[Stored data]
_ _ _ _

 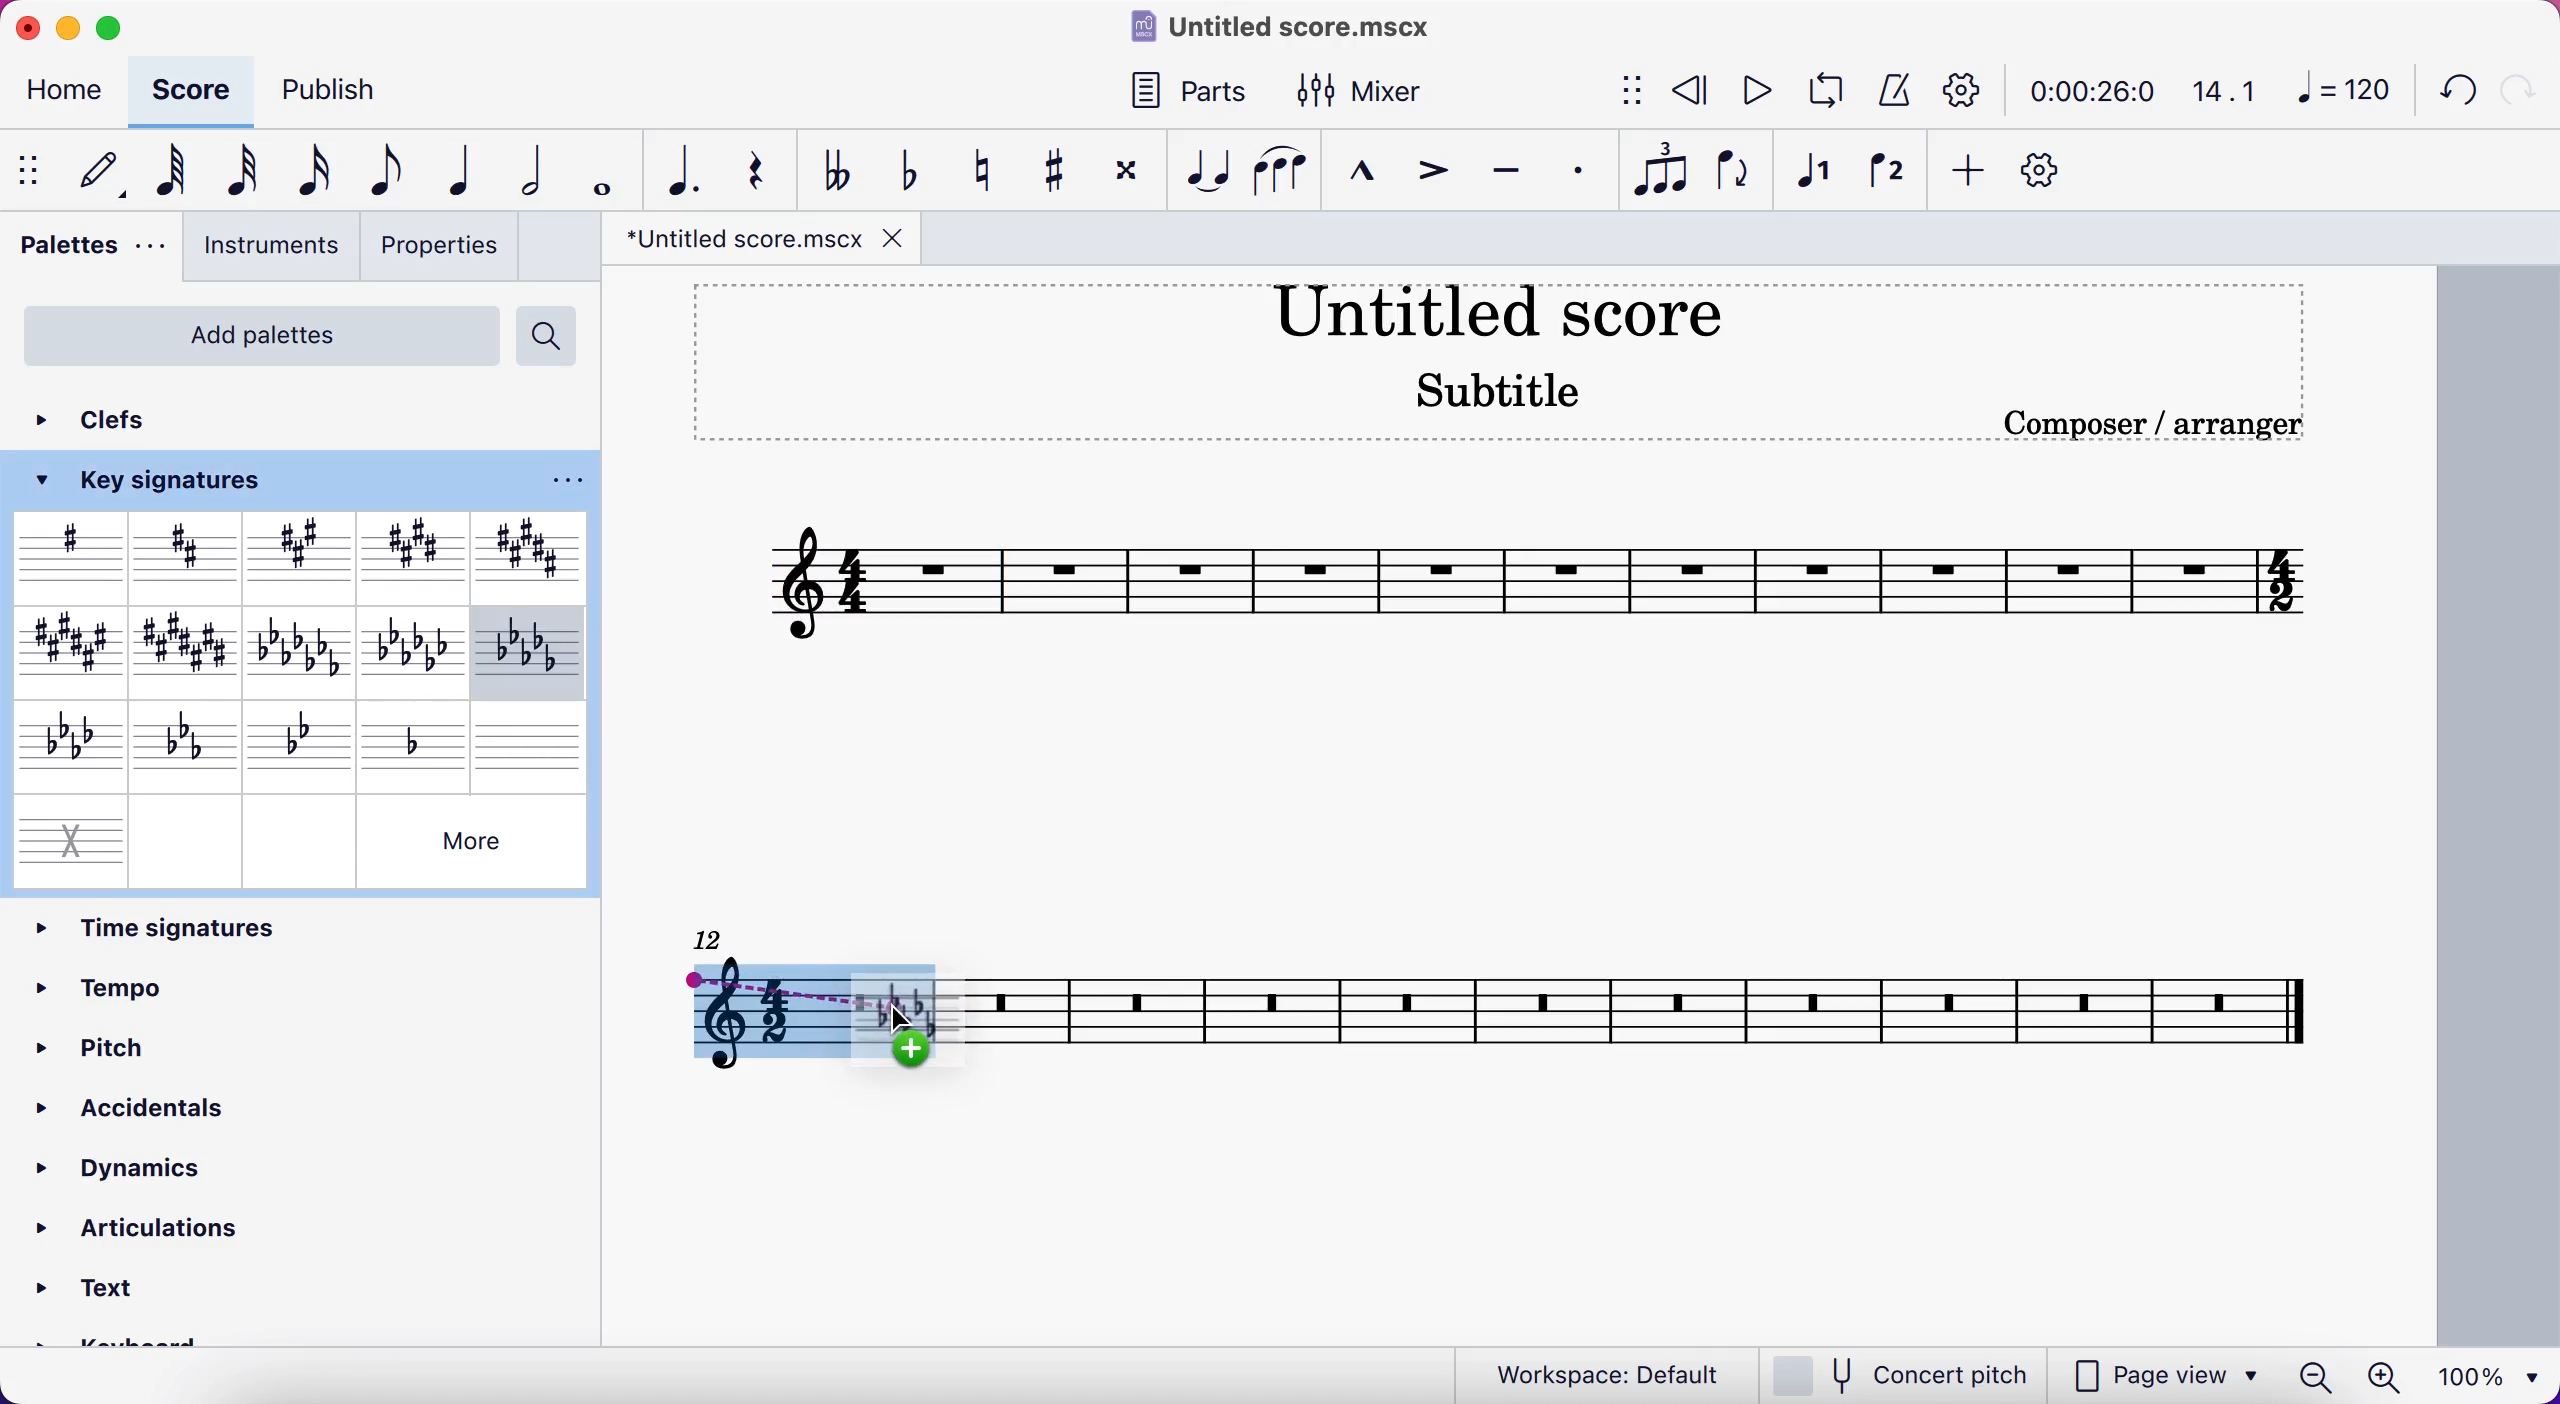 What do you see at coordinates (843, 168) in the screenshot?
I see `toggle double flat` at bounding box center [843, 168].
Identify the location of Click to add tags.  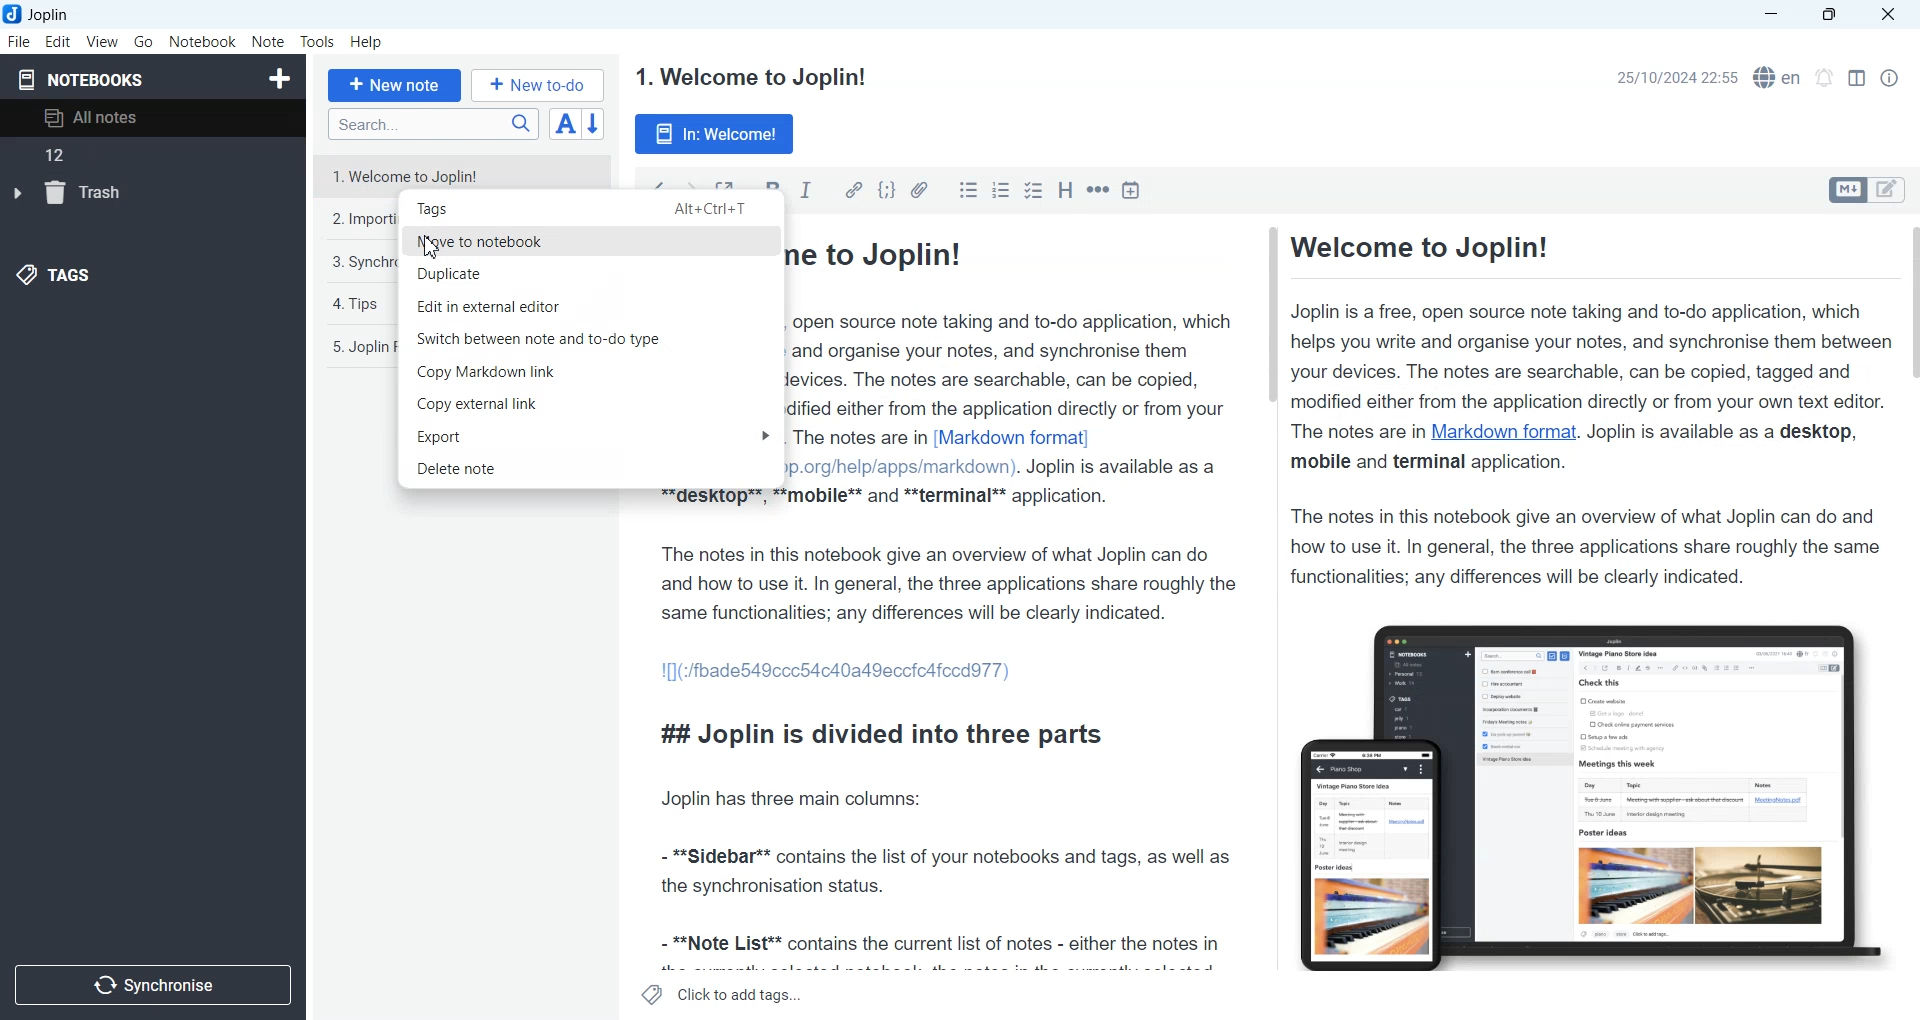
(723, 994).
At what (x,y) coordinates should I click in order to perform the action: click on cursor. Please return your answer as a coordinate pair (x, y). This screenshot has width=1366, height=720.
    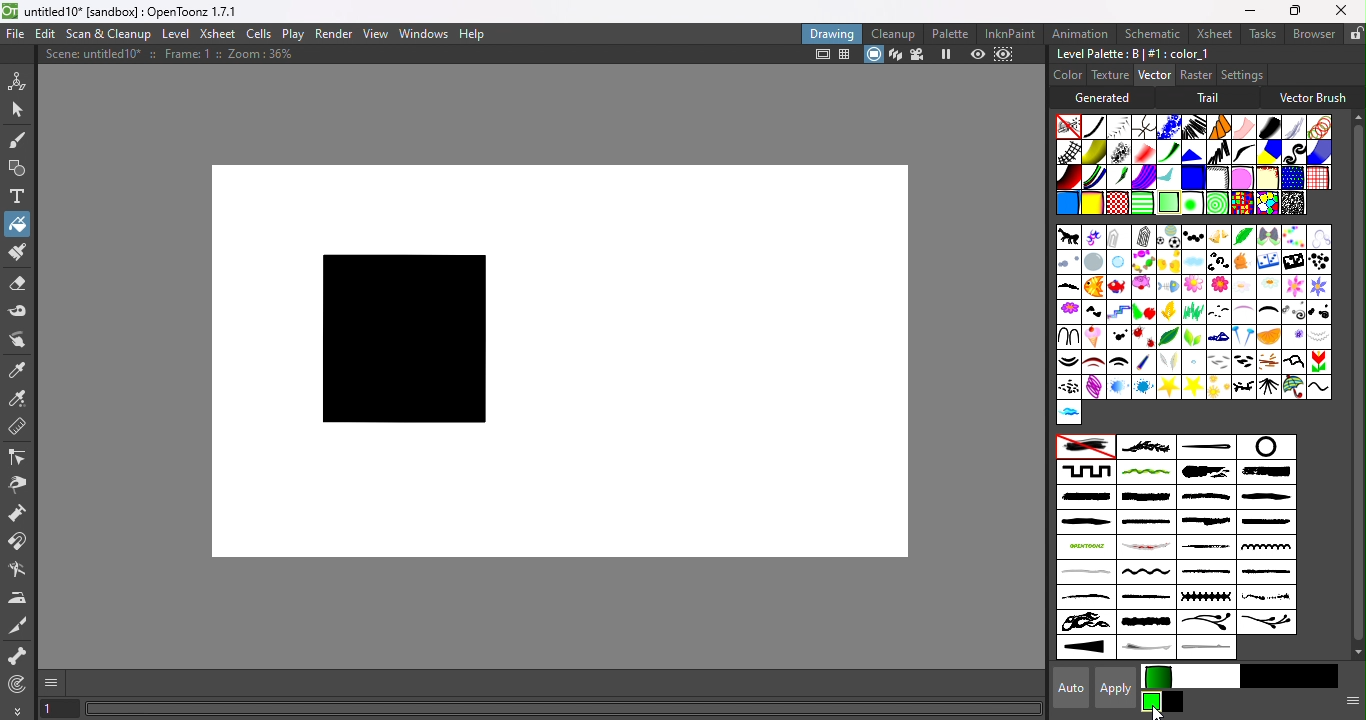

_ _ _ _

### GOAL
Reproduce the listing above word for word, leaving out the pictures.

### EXERCISE OUTPUT
  What do you see at coordinates (843, 168) in the screenshot?
I see `toggle double flat` at bounding box center [843, 168].
Identify the location of Click to add tags.  
(723, 994).
At what (x,y) coordinates should I click in order to perform the action: click on cursor. Please return your answer as a coordinate pair (x, y). This screenshot has width=1366, height=720.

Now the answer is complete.